Submitted by somebody (not verified) on Sun, 07/06/2008 - 12:45pm

  1. Copied modified system.install to test.scbbs.com.
  2. System automatically let me know that system.module update 6048 needed to be ran.
  3. Ran it. Got error " user warning: Table 'multinode_access' already exists query:". Of course. Table was created by OG User Roles!
  4. Uploaded modified node.module to test.scbbs.com.
  5. Now getting this error:

    warning: Invalid argument supplied for foreach() in /var/www/html/websites/drupal/test/includes/menu.inc on line 258

    Must be from menu settings or the $account issue.

  6. Running php tests. theme_node_multinode() just doesn't seem to apply.
  7. Posted issue here: http://drupal.org/node/279254
  8. Resolved: I needed to clear the menu cache: admin->site configuration->performance
Submitted by somebody (not verified) on Mon, 07/07/2008 - 8:37pm

It was suggested that I test 6.x multinode access with 6.x tac_lite.module which is current head version: http://cvs.drupal.org/viewvc.py/drupal/contributions/modules/tac_lite/

  1. Created Test Vocabulary and Test Term 1. Test Term 1 requires "Group Contributor" role to view.
  2. Created user test02. Put test02 into Test Group 01 as "Group Member" (but not "Group Contributor").
  3. Just noticed that test01 is not a "Group Contributor" either.
  4. Logged in as test02, and can see Test Page in Test Group 01: http://test.scbbs.com/node/8
  5. Gave Test Page in Test Group 01 the Test Term 1 vocabulary.

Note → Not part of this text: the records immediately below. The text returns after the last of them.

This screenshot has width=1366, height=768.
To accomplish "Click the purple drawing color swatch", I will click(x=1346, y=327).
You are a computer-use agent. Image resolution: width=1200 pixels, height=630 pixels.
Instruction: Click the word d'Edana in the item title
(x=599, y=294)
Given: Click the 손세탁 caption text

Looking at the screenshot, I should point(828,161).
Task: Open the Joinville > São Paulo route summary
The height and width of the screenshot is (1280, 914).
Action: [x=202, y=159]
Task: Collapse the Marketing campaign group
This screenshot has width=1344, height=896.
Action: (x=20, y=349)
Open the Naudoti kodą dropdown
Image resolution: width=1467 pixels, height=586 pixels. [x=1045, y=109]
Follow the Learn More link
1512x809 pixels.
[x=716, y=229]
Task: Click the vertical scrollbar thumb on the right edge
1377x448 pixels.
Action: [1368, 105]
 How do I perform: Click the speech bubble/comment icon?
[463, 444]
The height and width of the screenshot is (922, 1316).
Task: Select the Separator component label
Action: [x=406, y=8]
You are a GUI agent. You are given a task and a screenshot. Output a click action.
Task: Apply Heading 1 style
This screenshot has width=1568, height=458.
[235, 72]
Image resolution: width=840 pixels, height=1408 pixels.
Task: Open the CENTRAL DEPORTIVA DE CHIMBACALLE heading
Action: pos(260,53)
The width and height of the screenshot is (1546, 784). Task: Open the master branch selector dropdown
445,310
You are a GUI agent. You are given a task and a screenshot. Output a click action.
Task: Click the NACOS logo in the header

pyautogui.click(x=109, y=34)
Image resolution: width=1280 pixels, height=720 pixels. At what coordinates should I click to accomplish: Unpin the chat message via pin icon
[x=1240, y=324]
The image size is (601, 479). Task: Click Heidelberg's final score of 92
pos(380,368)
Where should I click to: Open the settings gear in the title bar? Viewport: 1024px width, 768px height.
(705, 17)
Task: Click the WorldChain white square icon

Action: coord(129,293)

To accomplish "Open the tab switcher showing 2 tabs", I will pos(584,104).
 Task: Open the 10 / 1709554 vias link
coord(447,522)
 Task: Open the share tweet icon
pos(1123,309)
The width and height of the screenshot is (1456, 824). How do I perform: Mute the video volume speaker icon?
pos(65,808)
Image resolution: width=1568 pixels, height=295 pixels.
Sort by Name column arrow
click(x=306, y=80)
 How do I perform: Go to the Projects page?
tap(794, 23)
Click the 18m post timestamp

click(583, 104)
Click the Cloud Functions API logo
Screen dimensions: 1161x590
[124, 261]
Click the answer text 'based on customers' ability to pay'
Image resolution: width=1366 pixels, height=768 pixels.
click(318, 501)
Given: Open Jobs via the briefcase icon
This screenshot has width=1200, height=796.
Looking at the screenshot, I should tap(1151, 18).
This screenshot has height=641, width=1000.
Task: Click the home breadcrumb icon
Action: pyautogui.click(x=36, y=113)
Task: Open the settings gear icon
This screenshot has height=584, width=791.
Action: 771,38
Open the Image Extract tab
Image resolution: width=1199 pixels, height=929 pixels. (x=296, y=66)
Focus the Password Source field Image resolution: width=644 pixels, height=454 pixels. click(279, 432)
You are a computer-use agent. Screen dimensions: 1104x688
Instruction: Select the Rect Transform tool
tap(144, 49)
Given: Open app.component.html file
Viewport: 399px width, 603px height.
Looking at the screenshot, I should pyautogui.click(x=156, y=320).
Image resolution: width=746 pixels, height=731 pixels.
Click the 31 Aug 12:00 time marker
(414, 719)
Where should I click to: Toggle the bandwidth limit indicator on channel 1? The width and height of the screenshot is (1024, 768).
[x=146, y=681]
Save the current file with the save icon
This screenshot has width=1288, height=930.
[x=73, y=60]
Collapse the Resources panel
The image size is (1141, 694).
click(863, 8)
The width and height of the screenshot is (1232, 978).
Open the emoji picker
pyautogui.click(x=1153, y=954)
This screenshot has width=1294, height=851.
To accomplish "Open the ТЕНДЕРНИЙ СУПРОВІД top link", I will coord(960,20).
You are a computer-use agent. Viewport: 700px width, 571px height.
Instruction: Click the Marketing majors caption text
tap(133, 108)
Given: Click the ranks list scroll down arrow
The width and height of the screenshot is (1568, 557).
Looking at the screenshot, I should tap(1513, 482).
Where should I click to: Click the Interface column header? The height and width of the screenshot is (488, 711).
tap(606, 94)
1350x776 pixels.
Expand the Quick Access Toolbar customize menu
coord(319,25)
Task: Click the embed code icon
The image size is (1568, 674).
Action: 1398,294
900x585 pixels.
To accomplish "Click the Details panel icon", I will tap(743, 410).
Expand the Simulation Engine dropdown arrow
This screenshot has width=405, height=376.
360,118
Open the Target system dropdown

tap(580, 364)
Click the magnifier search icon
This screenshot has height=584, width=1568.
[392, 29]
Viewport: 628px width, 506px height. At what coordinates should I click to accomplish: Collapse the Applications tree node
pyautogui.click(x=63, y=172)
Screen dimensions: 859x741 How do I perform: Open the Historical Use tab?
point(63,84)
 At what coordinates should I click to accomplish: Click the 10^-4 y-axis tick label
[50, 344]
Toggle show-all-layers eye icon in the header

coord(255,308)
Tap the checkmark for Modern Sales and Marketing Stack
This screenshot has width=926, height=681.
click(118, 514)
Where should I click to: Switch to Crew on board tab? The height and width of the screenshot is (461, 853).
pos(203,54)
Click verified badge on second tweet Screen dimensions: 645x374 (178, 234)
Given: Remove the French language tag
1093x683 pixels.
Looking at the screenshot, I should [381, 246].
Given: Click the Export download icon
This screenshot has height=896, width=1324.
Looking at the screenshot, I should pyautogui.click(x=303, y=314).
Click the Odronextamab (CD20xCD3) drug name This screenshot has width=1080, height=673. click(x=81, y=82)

User test02 can still see it.
  6. Went to Multinode user interface and ANDed tac_lite realm.
  7. User test02 gets Get "Acess Denied" on node/8, but also now can't see any group data. Uh-oh.
  8. We need tac_lite to create grants for nodes it doesn't care about. This was originally discussed here for OG: http://drupal.org/node/234087.
  9. Posted issue here: http://drupal.org/node/196922#comment-911480
  10. Received suggestion. Created tac_lite_multinode.module: http://www.scbbs.com/node/382#comment-843 and installed. This module logically should grant tac_lite "view" access to all nodes that tac_lite doesn't care about. This way, when we AND tac_lite realm, users will see nodes that they otherwise should see that don't have tac_lite terms.
  11. Went to Multinode user interface and ANDed tac_lite realm.
  12. Anonymous user can see Test Group 01 and Public Test Page for Test Group 01.
  13. Logged in as user test02. This user can see everything except Test Page in Test Group 01: http://test.scbbs.com/node/8
  14. Made user test01 a "Group Contributor". Logged in as this user. He can see Test Page in Test Group 01 (Group Contributors Only): http://test.scbbs.com/node/8 as expected.
  15. Have tested with anonymous and authenticated group members. Need to test with authenticated user who is not a member of group.
  16. Removing user test01 from Test Group 01. He can now only see Public Test Page for Test Group 01: http://test.scbbs.com/node/6. This is as it should be.

Initial testing seems to be OK. Needed tac_lite_multinode.module for tac_lite node grants to work correctly.